Somatostatin, a recently synthesized hypothalamic peptide thought to represent growth hormone-release-inhibiting factor, has been previously shown to inhibit pancreatic glucagon secretion in species other than man. To determine whether somatostatin also inhibits human glucagon secretion, plasma glucagon responses during intravenous infusion of arginine alone (250 mg. per kilogram over twenty-five minutes) and in combination with synthetic cyclic somatostatin (20,μg. per minute) were compared in six normal and six insulin-dependent diabetic subjects.
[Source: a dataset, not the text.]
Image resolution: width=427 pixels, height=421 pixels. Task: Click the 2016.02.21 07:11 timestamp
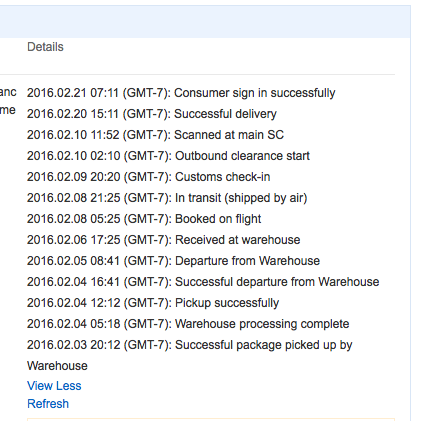[73, 93]
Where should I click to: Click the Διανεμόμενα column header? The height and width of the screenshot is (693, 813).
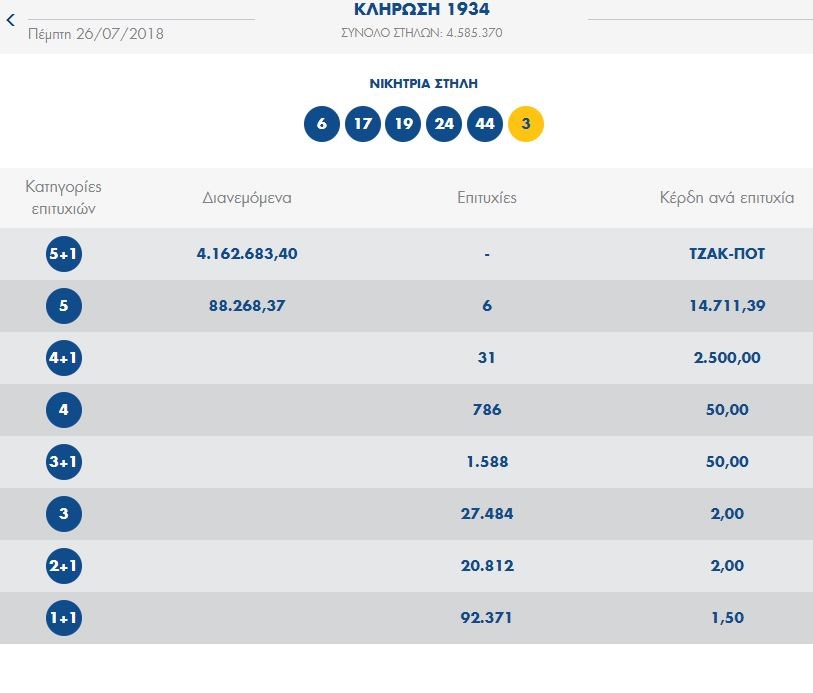click(x=247, y=198)
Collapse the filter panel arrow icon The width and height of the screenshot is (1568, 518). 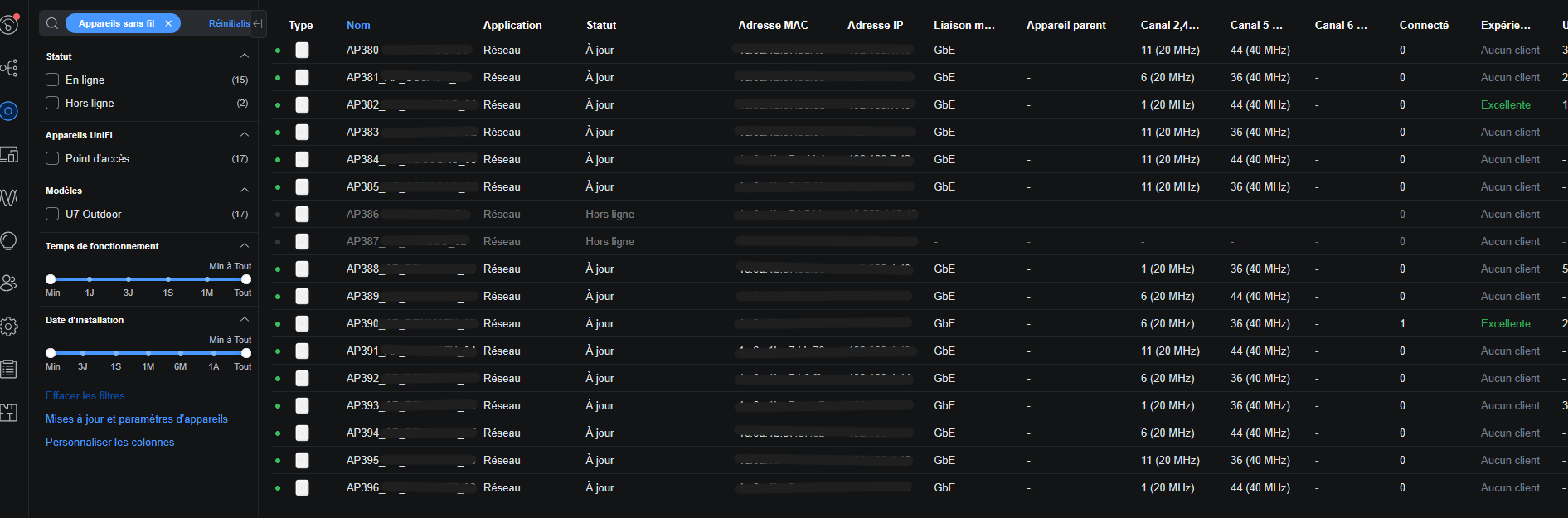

Somatostatin abolished glucagon responses to arginine in both groups, with plasma glucagon declining transiently below basal levels; this occurred despite the fact that the diabetic subjects had fasting hyperglucagonemia and exaggerated glucagon responses during control arginine infusions. In both groups plasma glucose rises seen after arginine were diminished during somatostatin infusions, and, in the normal subjects, insulin responses were also inhibited. These results demonstrate that somatostatin is a potent inhibitor of glucagon secretion in man. Accordingly, it may prove useful as an adjunct to insulin therapy in treatment of insulin-requiring diabetes mellitus.